What are Group Membership Protocols?
In data centers, failures are the norm rather than the exception. Google fellow Jeff Dean offers an overview of Google’s data center operations:
“In each cluster’s first year, it’s typical that 1,000 individual machine failures will occur; thousands of hard drive failures will occur; one power distribution unit will fail, bringing down 500 to 1,000 machines for about 6 hours; 20 racks will fail, each time causing 40 to 80 machines to vanish from the network; 5 racks will “go wonky,” with half their network packets missing in action; and the cluster will have to be rewired once, affecting 5 percent of the machines at any given moment over a 2-day span, Dean said. And there’s about a 50 percent chance that the cluster will overheat, taking down most of the servers in less than 5 minutes and taking 1 to 2 days to recover.”
We need a mechanism to detect failures and disseminate the failure information through the network. This is where Group Membership Protocols come into picture. We give every process a membership list. A membership list contains the list of all processes along with its last heartbeat. (Heartbeat refers to the last time the process P communicated with the current process.)

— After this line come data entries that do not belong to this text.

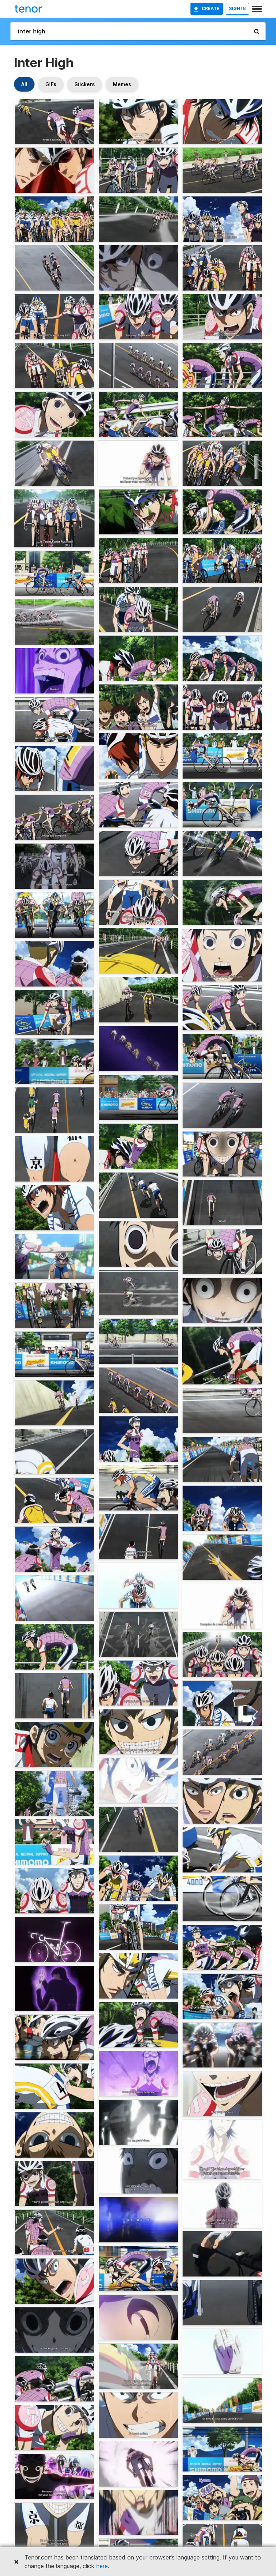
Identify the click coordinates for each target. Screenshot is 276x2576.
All (24, 84)
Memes (122, 84)
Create (211, 8)
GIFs (50, 84)
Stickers (84, 84)
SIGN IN (237, 8)
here (102, 2566)
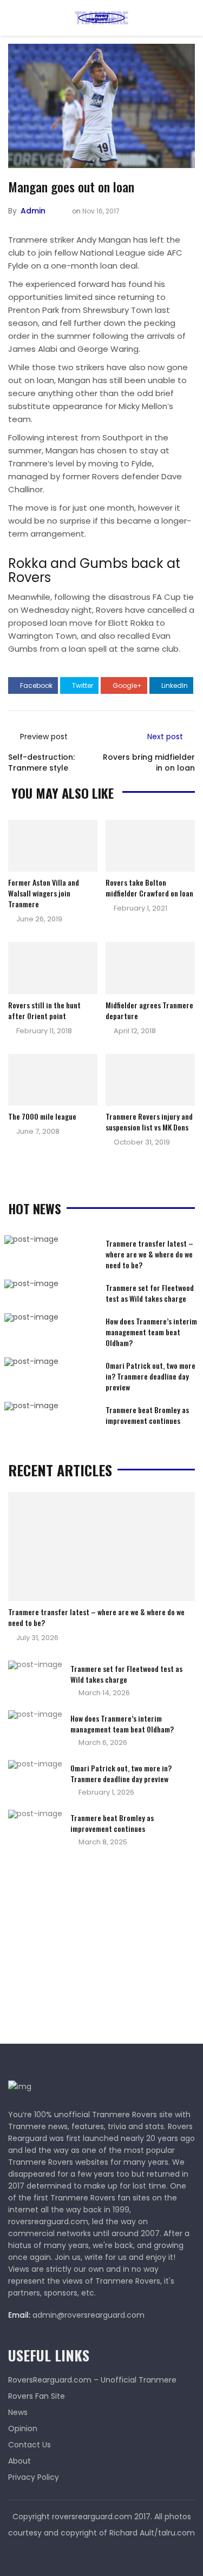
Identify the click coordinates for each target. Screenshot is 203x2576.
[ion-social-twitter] (102, 2554)
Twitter (81, 685)
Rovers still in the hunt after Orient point (44, 1010)
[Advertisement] (89, 1948)
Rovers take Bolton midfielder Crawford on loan (149, 887)
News (18, 2412)
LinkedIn (174, 685)
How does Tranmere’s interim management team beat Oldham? (151, 1331)
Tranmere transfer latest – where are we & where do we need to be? (149, 1253)
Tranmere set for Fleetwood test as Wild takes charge (150, 1293)
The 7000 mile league (42, 1116)
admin (33, 210)
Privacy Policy (33, 2477)
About (19, 2460)
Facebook (35, 685)
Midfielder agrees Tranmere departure (149, 1010)
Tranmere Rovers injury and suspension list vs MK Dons (149, 1121)
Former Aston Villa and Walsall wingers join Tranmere (43, 892)
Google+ (126, 685)
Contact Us (29, 2444)
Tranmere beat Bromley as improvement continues (147, 1415)
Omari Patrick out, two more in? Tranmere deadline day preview (150, 1376)
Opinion (22, 2428)
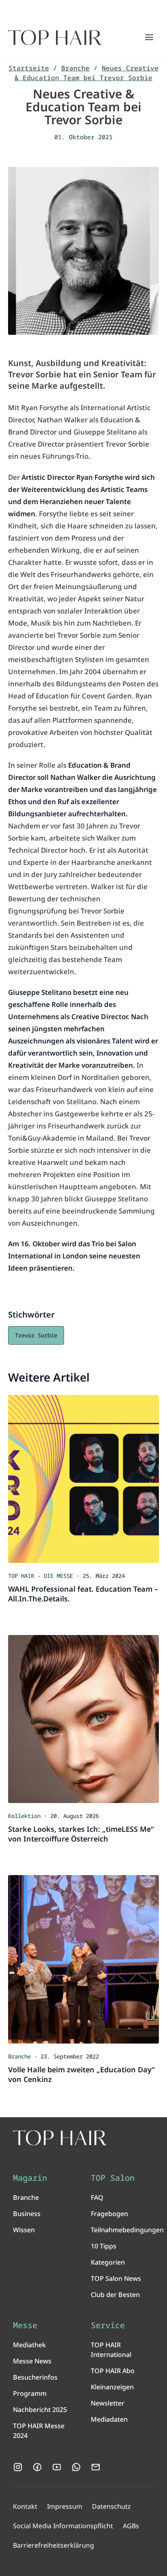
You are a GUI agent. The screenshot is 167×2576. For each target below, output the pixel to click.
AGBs (131, 2525)
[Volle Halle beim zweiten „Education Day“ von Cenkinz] (83, 1959)
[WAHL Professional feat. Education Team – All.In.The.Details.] (83, 1479)
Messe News (32, 2361)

Now that every process has a membership list, we need to detect failures. Once a failure is detected, this process needs to be removed from all membership lists. How do we achieve this?
Heartbeat Protocol
A process P sends a heartbeat(message) to process Q telling that it is alive. If P does not receive the heartbeat, it assumes that process Q is dead.
The topology could be varied. All processes might send heartbeats to a centralized node or they could send it to all other processes.

There are some very obvious disadvantages here. Centralized Heartbeat-ing is dependent on one central process. If that fails, everything fails. All to All Heartbeat-ing has an increased overhead of sending heartbeats to all the processes.
So how do we optimise?
Gossip- Style Membership
Every process randomly selects n processes and sends them a heartbeat. Each of these processes will update their membership lists and send out a heartbeat to n processes again randomly selected. If the heartbeat does not increase even after T_fail seconds, the process is considered fail. It waits for another T_cleanup seconds before it deletes the member from the membership list.

A single heartbeat takes O(log N) time to propagate and N heartbeats take O(N log(N)) time.
Can we optimize further?
SWIM Failure Detector Protocol
SWIM (Scalable Weakly-consistent Infection-style) uses membership lists along with a protocol period T. A process Pi randomly picks a process Pj in its membership list and pings it. If it does not receive an ACK within the timeout period, it selects k other targets and uses them to send a message to Pj. The ACK is passed on from these k targets to Pi. If Pi doesn’t receive an ACK within T, it declares Pj as failed.